------ Document excerpt ------
But the blame of this want of depth in the portraying of character,
and generally of the whole poetical and moral hollowness of this newer
comedy, lay less with the comic writers than with the nation as a
whole. Everything distinctively Greek was expiring: fatherland,
national faith, domestic life, all nobleness of action and sentiment
were gone; poetry, history, and philosophy were inwardly exhausted;
and nothing remained to the Athenian save the school, the fish-market,
and the brothel. It is no matter of wonder and hardly a matter of
blame, that poetry, which is destined to shed a glory over human
existence, could make nothing more out of such a life than the
Menandrian comedy presents to us. It is at the same time very
remarkable that the poetry of this period, wherever it was able to
turn away in some degree from the corrupt Attic life without falling
into scholastic imitation, immediately gathers strength and freshness
from the ideal. In the only remnant of the mock-heroic comedy of this
period--the -Amphitruo- of Plautus--there breathes throughout a purer
and more poetical atmosphere than in all the other remains of the
contemporary stage. The good-natured gods treated with gentle irony,
the noble forms from the heroic world, and the ludicrously cowardly
slaves present the most wonderful mutual contrasts; and, after the
comical course of the plot, the birth of the son of the gods amidst
thunder and lightning forms an almost grand concluding effect But this
task of turning the myths into irony was innocent and poetical, as
compared with that of the ordinary comedy depicting the Attic life of
the period. No special accusation may be brought from a historico-
moral point of view against the poets, nor ought it to be made matter
of individual reproach to any particular poet that he occupies the
level of his epoch: comedy was not the cause, but the effect of the
corruption that prevailed in the national life. But it is necessary,
more especially with a view to judge correctly the influence of these
comedies on the life of the Roman people, to point out the abyss which
yawned beneath all that polish and elegance. The coarsenesses and
obscenities, which Menander indeed in some measure avoided, but of
which there is no lack in the other poets, are the least part of the
evil. Features far worse are, the dreadful desolation of life in
which the only oases are lovemaking and intoxication; the fearfully
prosaic atmosphere, in which anything resembling enthusiasm is to be
found only among the sharpers whose heads have been turned by their
own swindling, and who prosecute the trade of cheating with some sort
of zeal; and above all that immoral morality, with which the pieces of
Menander in particular are garnished. Vice is chastised, virtue is
rewarded, and any peccadilloes are covered by conversion at or after
marriage. There are pieces, such as the -Trinummus- of Plautus and
several of Terence, in which all the characters down to the slaves
possess some admixture of virtue; all swarm with honest men who allow
deception on their behalf, with maidenly virtue wherever possible,
with lovers equally favoured and making love in company; moral
commonplaces and well-turned ethical maxims abound. A finale of
reconciliation such as that of the -Bacchides-, where the swindling
sons and the swindled fathers by way of a good winding up all go to
carouse together in the brothel, presents a corruption of morals
thoroughly worthy of Kotzebue.
------ Data excerpt ------
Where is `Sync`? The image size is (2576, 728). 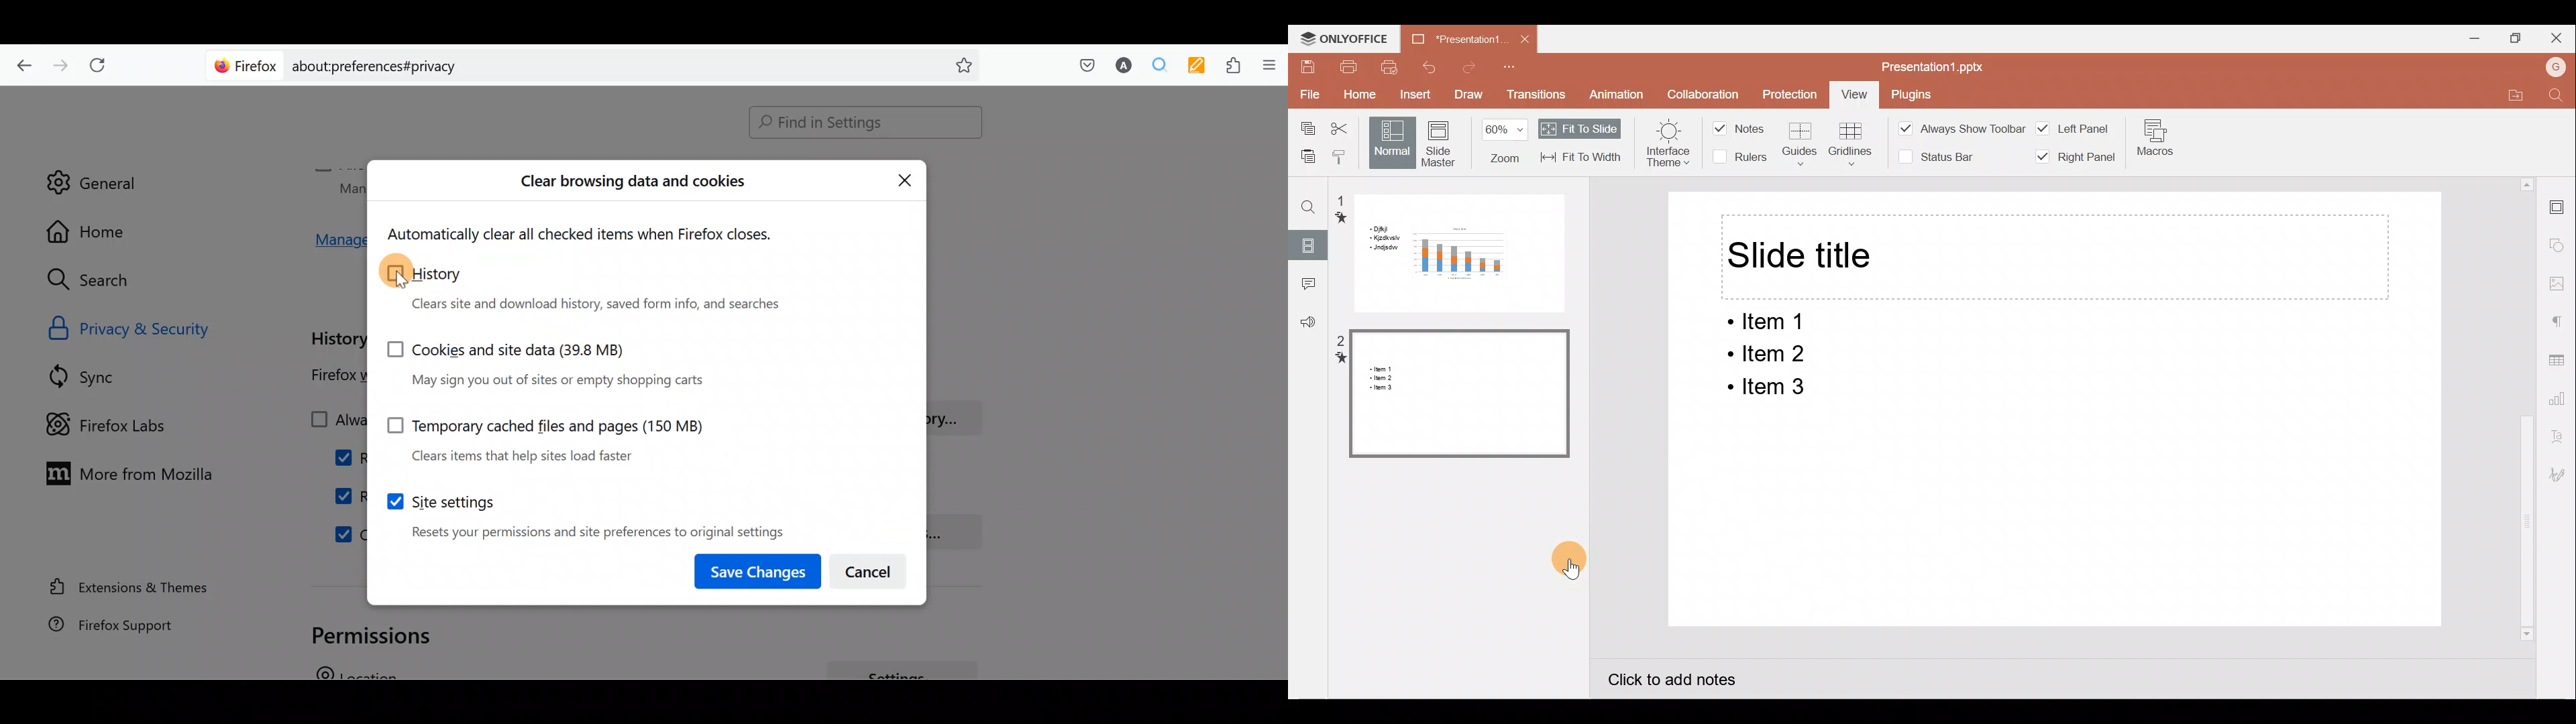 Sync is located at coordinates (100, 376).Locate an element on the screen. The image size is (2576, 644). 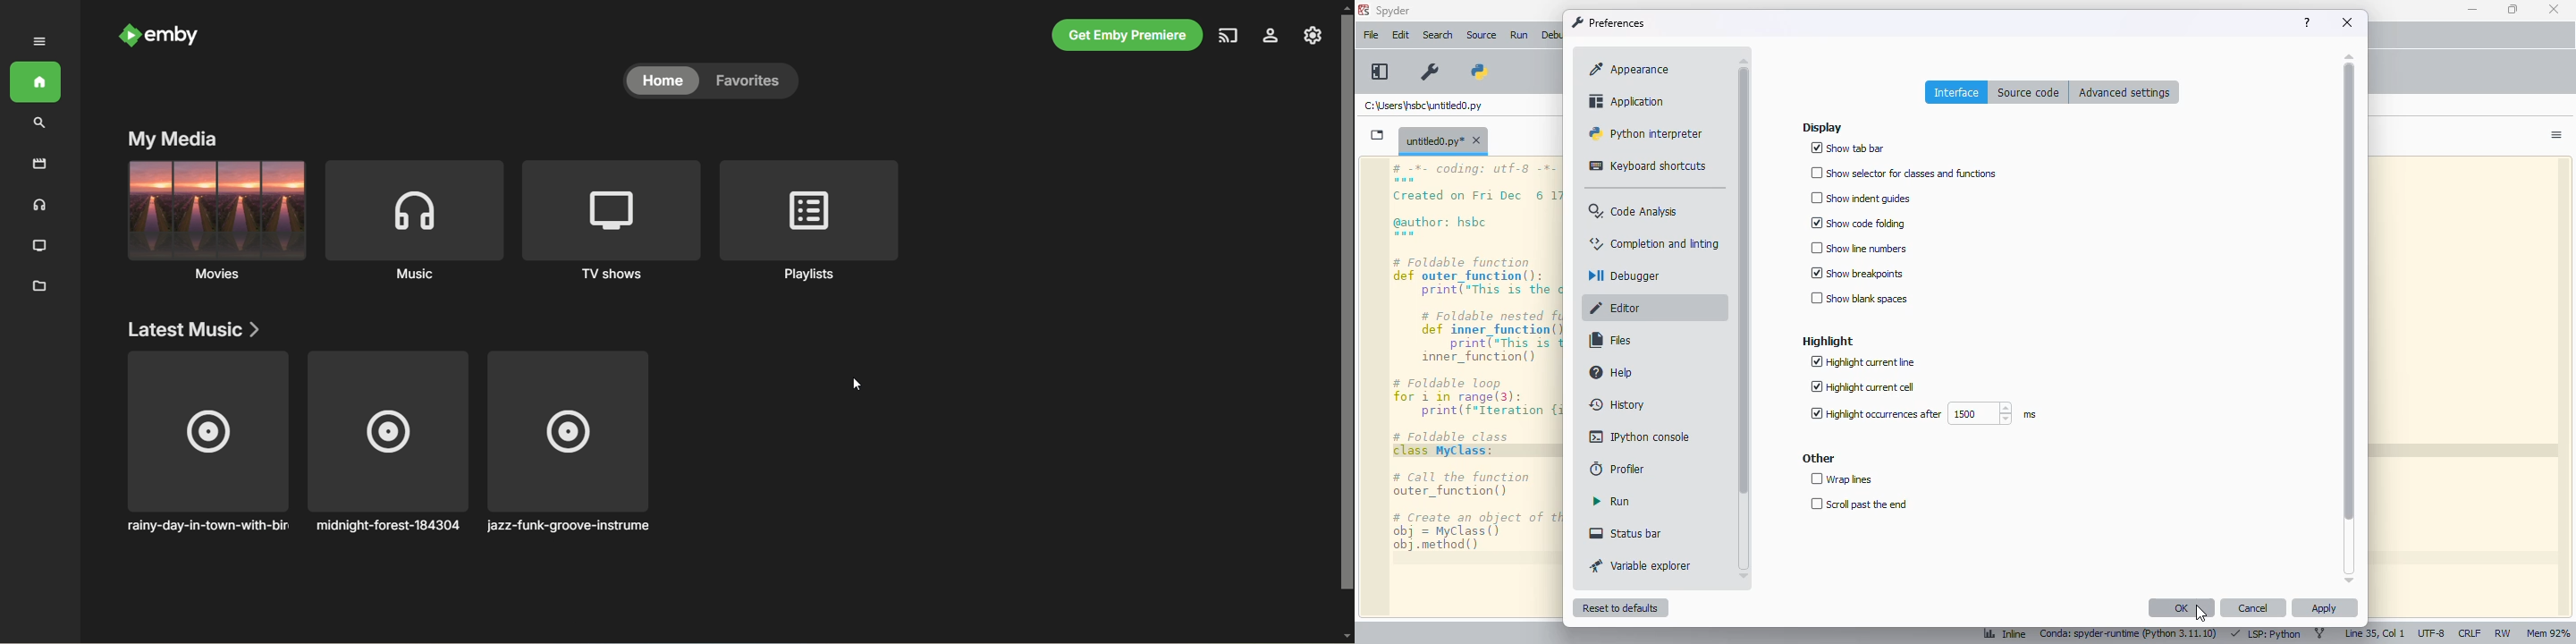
------
| Required actions |
A. List every play title named in the passage on Menandrian comedy.
B. Summarize the passage on Menandrian comedy in two sentences.
Answer using only the passage on Menandrian comedy, not the data.

| Answers |
A.
- Amphitruo
- Trinummus
- Bacchides

B. The passage places the blame for the poetic and moral hollowness of the newer comedy less on its writers than on the Greek nation, whose distinctive life was expiring, so comedy was the effect, not the cause, of that corruption. Still, it points to the abyss beneath the comedy's polish and elegance: a desolate life whose only oases are lovemaking and intoxication, a prosaic atmosphere, and above all an "immoral morality" of rewarded virtue, chastised vice, and reconciliation finales such as that of the Bacchides.